No Normals, No Problem: AI-Powered Lighting for 2D Sprites

Combining classic computer vision and AI for generative scene lighting

If you've ever decorated a room in Highrise, you've placed dozens of furniture pieces without thinking twice about how they look. Behind the scenes, every single item (chairs, tables, lamps, rugs) is a flat, unlit isometric sprite. No shadows. No ambient light. Just clean vector art floating in isometric space.

It works, and it's worked for years. But we wanted more. We wanted rooms that feel like rooms, with soft light pooling under lamps, shadows tucked behind couches, and that subtle warmth you get from a well-lit space.

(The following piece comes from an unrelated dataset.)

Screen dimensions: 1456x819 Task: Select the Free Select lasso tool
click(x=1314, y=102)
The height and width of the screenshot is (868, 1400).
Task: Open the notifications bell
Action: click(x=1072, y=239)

The Problem with 20,000 Items

We had two realistic options:

Redesign everything. Go back to our catalog of 20,000+ furniture pieces and either rebuild them as 3D models or hand-paint fake normal maps onto each one. Even if we did that, normal maps alone wouldn't solve shadow casting between objects. This path was a multi-year effort with no shortcut.
Use generative AI to produce ambient occlusion and lighting that blends naturally with the original artwork, without replacing it.

We went with option two.

Finding the Right Model

Not all image models are created equal for this kind of task. Most generative models want to create. They hallucinate details, add objects that weren't there, or subtly reshape edges. For our use case, that's a dealbreaker. The original sprite art needs to stay intact. We're only adding light and shadow.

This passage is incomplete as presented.